Magic Emperor (Terjemah Indonesia)
Serangan yang intens 634
"Yan Mo!"
Mata Shui Ruohua penuh dengan kebencian dan kemarahan. Ingatan itu masih segar di benaknya tentang bagaimana iblis ini mempermainkan saudara perempuannya sampai mati.
Mata Shui Ruohua memerah.
Adik-adik perempuannya yang lebih muda menyadari kesusahannya dan memelototi Yan Mo dengan rasa jijik dan jijik yang sama. Bukan berarti si rambut merah itu peduli, ada hal yang lebih baik untuk dilakukan daripada memikirkan orang lain, seperti mencari seseorang yang mematikan dan akrab.
"Ruohua, tenanglah! Ini adalah Kediaman Naga Ganda!" Tetua Yun memegang bahunya dengan peringatan, "Kita tidak bisa menyentuh Yan Mo meskipun kita menginginkannya. Hellion Flame melindungi dia."
Wajah Shui Ruohua tenggelam, dan dia menghela nafas. Semua penderitaan dan perlakuan kejam saudara perempuannya sekarang sia-sia. Dia bahkan tidak bisa membalaskan dendam mereka.
Kuku-kukunya menancap dalam di telapak tangannya, cukup untuk mengeluarkan darah.
Dia merasa benar-benar tak berdaya dan sia-sia.
Bahkan Hui Xiong pun terkejut dengan kedatangan Yan Mo, lalu dia berkata sambil menangis, "Tuan, apakah Anda lihat? Yan Mo datang untuk menemuiku!"
"Perhatian ini berbahaya, tapi ini membuktikan kekuatanmu telah sampai ke telinga benih pertama Hellion Flame. Saya bangga memilikimu." Penatua Lu sangat tersentuh.
Kerumunan orang terguncang serentak dan memandang pasangan aneh itu dengan cemoohan.

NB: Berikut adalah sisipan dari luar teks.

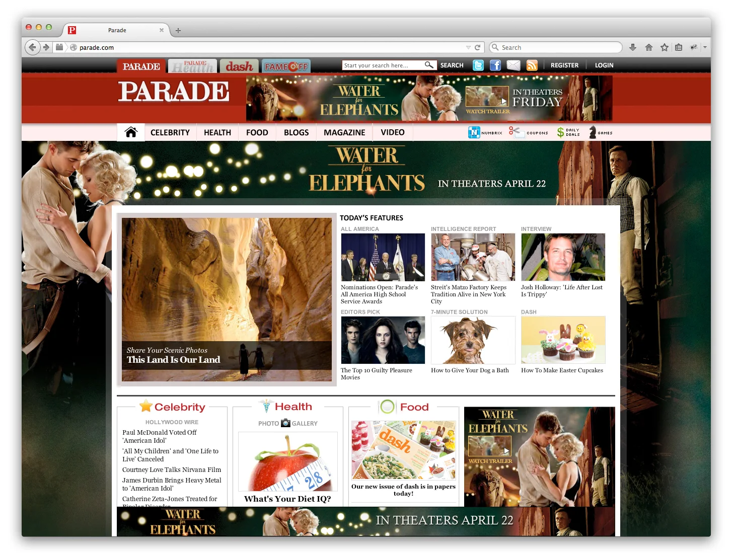Click the REGISTER link
The width and height of the screenshot is (734, 560).
564,65
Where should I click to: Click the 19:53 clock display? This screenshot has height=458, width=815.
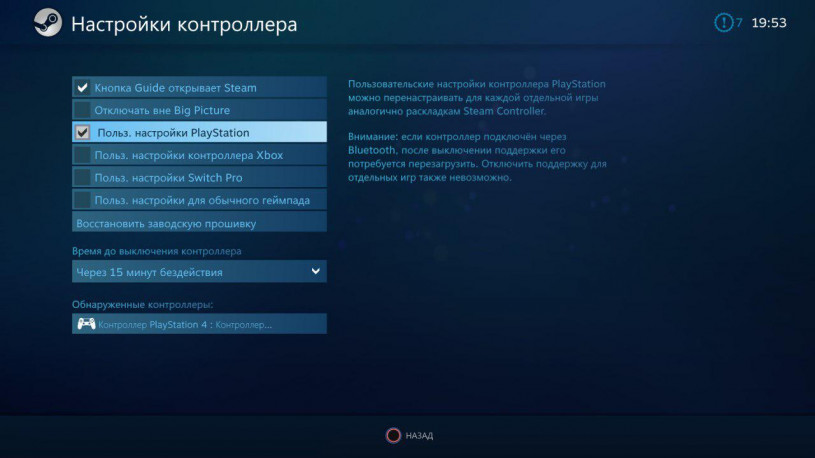(x=769, y=23)
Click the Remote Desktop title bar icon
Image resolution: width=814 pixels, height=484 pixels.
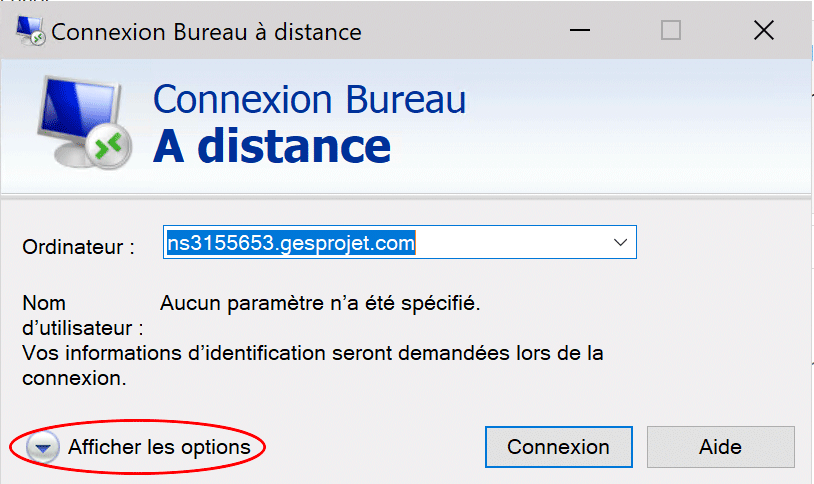[30, 31]
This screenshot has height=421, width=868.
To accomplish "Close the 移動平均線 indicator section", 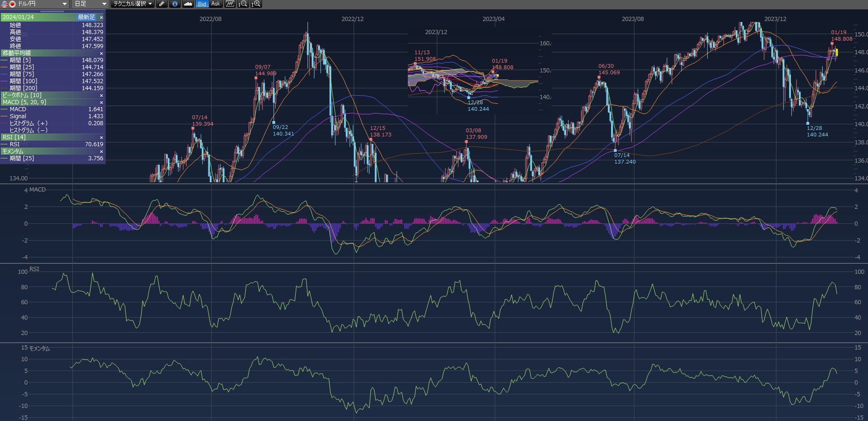I will pos(101,53).
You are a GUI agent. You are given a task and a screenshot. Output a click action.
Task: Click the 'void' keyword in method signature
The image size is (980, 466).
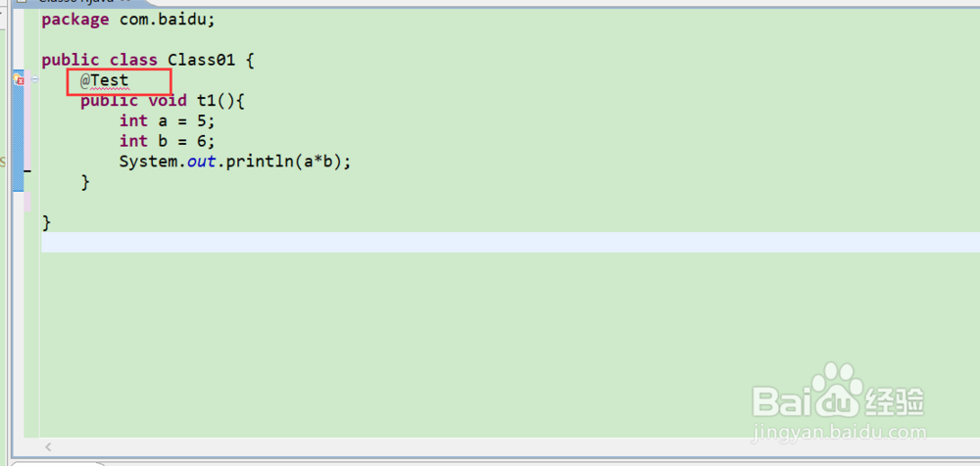click(167, 100)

[Pasti ada batas seberapa egoisnya seseorang. Bagaimana mereka bisa langsung menyimpulkan bahwa Yan Mo datang untuk mereka juga? Kenapa seorang ahli Tahap Ethereal lapisan ke-5 peduli dengan seseorang yang masih berada di Tahap Radiant?]
[Kawan, kendalikan kecenderungan narsistik Anda jika Anda tahu apa yang baik untuk Anda.]

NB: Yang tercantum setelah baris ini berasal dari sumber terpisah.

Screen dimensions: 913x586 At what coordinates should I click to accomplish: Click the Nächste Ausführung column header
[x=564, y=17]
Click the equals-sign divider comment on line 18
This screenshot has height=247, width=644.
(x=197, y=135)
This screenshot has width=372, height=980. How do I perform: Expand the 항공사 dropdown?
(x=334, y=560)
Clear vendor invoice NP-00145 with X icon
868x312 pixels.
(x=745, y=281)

Sang hakim menggelengkan kepalanya.
Mengabaikan dari mana para idiot yang merasa penting itu mendapatkan kepercayaan diri mereka yang tidak berdasar, dia lebih tertarik untuk mengetahui apa yang membuat tiga sekte menengah dan tiga sekte superior bertarung melawan tiga sekte yang lebih rendah.
Dia mengamati dua sekte di bawah ini, lalu melihat daftar nama dan level masing-masing, dan kecurigaan sang juri pun tumbuh.
[Tidak ada satu pun di antara mereka yang layak mendapat perhatian sebanyak ini.]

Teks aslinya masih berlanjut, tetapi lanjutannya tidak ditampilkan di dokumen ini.